*** SOURCE DATA Section Begins ***

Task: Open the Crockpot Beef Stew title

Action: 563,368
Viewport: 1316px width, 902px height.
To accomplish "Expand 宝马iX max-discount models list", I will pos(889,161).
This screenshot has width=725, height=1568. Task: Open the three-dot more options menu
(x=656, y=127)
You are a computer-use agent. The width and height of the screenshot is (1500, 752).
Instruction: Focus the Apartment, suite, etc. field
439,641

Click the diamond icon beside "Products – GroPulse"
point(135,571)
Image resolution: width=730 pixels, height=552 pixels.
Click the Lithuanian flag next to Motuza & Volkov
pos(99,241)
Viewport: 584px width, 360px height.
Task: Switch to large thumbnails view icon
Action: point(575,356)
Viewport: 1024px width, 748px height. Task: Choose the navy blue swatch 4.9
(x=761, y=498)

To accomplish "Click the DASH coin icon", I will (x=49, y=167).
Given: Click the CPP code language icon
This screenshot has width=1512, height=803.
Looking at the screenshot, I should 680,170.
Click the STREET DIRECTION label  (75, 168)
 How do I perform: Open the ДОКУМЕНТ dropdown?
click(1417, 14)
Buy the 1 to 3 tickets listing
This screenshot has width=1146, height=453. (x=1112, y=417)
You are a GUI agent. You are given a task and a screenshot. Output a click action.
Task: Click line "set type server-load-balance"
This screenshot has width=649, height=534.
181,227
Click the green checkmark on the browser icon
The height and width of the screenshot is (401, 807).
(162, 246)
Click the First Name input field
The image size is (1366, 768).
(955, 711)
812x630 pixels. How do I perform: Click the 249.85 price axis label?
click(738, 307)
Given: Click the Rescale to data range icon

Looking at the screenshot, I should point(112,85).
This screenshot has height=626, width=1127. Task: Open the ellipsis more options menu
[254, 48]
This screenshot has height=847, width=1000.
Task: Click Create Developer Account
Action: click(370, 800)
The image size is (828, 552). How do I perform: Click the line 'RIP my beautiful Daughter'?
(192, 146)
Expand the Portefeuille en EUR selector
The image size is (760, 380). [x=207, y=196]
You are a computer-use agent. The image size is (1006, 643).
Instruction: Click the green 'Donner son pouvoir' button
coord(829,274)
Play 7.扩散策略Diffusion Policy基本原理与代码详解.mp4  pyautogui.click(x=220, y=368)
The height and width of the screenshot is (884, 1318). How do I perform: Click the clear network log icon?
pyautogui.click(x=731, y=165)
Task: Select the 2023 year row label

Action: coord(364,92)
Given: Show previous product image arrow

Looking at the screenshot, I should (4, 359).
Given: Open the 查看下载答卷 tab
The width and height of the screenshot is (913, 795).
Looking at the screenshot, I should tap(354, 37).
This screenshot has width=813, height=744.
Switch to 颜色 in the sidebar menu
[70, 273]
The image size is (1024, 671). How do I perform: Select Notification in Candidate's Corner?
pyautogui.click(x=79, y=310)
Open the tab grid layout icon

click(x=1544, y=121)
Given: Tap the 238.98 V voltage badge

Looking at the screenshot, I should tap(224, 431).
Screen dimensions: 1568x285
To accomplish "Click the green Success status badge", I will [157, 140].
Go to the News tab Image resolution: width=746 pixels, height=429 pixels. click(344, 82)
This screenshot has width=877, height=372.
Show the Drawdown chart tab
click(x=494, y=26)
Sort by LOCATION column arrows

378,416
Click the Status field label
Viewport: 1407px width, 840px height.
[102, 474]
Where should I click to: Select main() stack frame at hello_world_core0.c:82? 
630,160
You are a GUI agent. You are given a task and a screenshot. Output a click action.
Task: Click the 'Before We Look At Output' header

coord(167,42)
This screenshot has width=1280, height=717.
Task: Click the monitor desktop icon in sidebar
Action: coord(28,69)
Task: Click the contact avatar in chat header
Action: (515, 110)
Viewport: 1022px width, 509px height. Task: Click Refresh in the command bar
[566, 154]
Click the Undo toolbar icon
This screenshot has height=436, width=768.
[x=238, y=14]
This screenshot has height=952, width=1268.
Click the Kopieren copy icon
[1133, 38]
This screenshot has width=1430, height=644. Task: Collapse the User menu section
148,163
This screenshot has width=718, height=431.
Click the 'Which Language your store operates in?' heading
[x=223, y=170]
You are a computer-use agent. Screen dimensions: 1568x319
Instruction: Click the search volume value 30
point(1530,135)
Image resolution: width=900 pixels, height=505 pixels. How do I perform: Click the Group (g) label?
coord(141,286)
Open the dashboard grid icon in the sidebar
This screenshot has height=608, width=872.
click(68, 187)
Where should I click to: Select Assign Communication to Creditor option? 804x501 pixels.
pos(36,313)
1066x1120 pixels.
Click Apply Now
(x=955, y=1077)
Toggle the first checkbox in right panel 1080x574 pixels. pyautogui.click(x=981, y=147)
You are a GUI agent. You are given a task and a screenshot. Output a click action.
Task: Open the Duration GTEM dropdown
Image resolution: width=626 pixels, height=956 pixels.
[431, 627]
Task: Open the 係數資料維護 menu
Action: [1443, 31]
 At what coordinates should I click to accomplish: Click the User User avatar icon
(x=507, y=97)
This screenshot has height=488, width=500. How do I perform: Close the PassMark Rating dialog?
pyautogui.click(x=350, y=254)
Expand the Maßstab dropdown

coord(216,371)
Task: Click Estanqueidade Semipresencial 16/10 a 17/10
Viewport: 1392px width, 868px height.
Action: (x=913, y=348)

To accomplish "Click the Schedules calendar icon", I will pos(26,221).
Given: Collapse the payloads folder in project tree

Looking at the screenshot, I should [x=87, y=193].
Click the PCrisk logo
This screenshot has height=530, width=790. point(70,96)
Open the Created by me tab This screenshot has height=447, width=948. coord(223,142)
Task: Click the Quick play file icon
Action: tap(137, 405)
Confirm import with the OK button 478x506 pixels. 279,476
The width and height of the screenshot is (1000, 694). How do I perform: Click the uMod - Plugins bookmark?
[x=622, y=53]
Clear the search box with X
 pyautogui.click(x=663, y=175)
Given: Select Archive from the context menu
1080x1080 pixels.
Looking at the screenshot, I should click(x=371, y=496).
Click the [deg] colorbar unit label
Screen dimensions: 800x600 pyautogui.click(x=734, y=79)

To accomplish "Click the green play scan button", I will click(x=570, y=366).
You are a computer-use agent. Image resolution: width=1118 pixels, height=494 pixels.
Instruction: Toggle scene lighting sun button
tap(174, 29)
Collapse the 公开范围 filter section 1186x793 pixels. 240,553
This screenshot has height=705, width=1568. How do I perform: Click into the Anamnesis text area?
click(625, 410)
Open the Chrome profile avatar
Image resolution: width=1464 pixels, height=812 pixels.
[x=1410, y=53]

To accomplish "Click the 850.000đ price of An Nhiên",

*** SOURCE DATA Section Ends ***

» THE TASK:
Make a copy of each line in the records that has the word "computer".

» EXPECTED ANSWER:
You are a computer-use agent. The width and height of the screenshot is (1500, 752).
You are a computer-use agent. The image size is (1006, 643).
You are a computer-use agent. Screen dimensions: 1568x319
You are a computer-use agent. Image resolution: width=1118 pixels, height=494 pixels.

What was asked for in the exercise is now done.